I’ve seen this profound wisdom echoed in countless traditions. Being able to see that “everything is beautiful in it’s time” is the goal and purpose of flow. This isn’t just labeling bad things as good. While that may ultimately be true it may not be true right now. In music, the perfect chord is beautiful but only in it’s right time and place. The events of our lives, like the perfect chord, are beautiful in their time. Wisdom or flow is the ability to see and receive all aspects of the wave-form as each comes and to open our hands as it leaves. In Buddhism this is taught as non-attachment. While helpful, I think we need more proximity not less.

Once we are able to join each moment as it comes, without judging it, without worrying about a later moment, without fretting over a previous moment, without diminishing exactly what is taking place right now, then our world begins to integrate. Richard Rohr taught us in the Living School to take a breath and say, “Ok, now I will receive this.” Eckart Tolle would say that we eventually learn to see events in our lives are neither good nor bad, but only events and when we place upon these events our emotional pain, baggage, confusion, expectations, worries, demands and judgements, we develop a “pain body.” When monotheistic religions talk about trusting God, giving it to God, or accepting reality as “God’s will” they are receiving each moment and trusting that even if the present event is undesirable, it is still going to work out for the best.

It is possible to “be with” this moment by receiving what is transpiring now. Rhythm is closely related to flow because once we understand every moment and event of life unfolded in a rhythm, we can much easier be with those things that we don’t want because we know they too are unfolding into things we do want.

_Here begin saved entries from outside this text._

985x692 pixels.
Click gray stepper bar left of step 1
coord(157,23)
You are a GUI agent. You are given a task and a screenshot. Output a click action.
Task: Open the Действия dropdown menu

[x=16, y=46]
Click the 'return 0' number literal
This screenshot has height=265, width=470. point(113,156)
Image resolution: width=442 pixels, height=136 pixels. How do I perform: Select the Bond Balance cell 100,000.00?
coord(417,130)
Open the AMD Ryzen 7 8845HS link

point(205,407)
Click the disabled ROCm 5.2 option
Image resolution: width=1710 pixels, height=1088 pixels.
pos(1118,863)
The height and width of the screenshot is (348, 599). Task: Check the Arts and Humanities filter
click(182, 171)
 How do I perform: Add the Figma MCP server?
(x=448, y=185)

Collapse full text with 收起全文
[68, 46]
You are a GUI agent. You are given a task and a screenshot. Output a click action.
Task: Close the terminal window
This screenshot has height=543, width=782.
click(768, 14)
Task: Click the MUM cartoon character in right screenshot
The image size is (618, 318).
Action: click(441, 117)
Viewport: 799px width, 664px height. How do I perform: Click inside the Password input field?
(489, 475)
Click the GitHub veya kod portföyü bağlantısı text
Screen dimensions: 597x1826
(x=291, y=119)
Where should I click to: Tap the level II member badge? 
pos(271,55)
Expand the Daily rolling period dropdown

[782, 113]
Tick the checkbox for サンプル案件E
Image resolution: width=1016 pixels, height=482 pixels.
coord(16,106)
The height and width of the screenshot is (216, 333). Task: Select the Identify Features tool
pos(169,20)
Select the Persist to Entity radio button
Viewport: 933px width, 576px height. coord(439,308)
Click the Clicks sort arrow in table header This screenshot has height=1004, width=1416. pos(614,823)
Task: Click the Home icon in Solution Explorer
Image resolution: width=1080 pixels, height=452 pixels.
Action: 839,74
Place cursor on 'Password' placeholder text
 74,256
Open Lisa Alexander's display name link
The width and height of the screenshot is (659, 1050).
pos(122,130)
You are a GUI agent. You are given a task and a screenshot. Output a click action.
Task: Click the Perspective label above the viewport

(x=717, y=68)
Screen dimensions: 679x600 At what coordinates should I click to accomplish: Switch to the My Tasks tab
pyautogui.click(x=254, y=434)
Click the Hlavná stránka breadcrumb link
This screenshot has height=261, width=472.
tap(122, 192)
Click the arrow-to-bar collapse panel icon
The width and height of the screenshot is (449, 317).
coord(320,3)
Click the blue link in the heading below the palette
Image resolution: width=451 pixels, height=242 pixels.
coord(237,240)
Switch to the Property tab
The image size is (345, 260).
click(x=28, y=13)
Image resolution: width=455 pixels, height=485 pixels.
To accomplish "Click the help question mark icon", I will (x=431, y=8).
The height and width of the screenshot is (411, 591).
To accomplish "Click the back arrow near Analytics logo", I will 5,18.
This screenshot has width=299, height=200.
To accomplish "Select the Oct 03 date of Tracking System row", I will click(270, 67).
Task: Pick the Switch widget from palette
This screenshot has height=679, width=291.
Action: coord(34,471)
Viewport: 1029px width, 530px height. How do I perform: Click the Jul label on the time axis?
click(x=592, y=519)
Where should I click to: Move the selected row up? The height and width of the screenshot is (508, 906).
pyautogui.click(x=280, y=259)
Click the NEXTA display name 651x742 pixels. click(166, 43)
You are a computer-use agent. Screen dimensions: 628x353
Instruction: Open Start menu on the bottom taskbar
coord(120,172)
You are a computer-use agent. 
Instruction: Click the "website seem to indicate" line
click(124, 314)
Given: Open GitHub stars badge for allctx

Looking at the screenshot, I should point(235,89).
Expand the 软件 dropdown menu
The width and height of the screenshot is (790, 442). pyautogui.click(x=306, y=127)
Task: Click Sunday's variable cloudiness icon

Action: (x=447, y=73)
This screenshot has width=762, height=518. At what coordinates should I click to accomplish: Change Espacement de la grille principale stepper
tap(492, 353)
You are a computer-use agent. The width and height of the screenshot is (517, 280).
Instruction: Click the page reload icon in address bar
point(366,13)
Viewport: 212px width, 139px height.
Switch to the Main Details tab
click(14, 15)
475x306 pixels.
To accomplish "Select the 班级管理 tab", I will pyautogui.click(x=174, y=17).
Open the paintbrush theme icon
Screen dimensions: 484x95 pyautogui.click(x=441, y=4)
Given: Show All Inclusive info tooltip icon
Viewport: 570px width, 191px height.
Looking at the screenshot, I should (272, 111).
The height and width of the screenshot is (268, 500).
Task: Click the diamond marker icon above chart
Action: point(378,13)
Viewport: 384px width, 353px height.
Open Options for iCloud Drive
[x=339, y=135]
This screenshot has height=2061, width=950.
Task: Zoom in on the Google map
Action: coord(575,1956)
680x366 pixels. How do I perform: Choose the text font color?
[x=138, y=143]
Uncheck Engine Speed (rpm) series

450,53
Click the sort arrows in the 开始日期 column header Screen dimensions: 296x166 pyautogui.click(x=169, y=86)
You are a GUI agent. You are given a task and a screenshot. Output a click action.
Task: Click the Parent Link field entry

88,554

To quote Carl Jung; “No tree, it is said, can grow to heaven unless its roots reach down to hell.

If we want to succeed in any endeavor, we must learn from failure rather than self destruct nor lash out. It is impossible for true flow, or convergence, or integration, until we become free from seeing our world from a dualistic perspective.

May we not be afraid to face our darkness, our sin, our evil, our pain. These things are not unnecessary. These things are not derailments, these are schools of self-awareness, these are the teachers which unveil a larger reality, these are classes from which we must graduate if we will finally learn to flow, or join Ultimate Reality, or walk with God.

Yes our world is full of pain. I believe it’s because it is mostly ignored or avoided. As Richard Rohr says, “We transmit the pain we don’t transform.” This means that we are all empowered, gifted even, to exercise our creative power to design our life. The key to healing and progress, is to design or plan to be with the down portion of the wave-form. Then when it comes, it is seen for what it is, the dance, not the derailment. That my friends is healing. May we all begin to experience the healing which is offered through our deepest, darkest, places of existence. Only then, can we become the architects of the New World.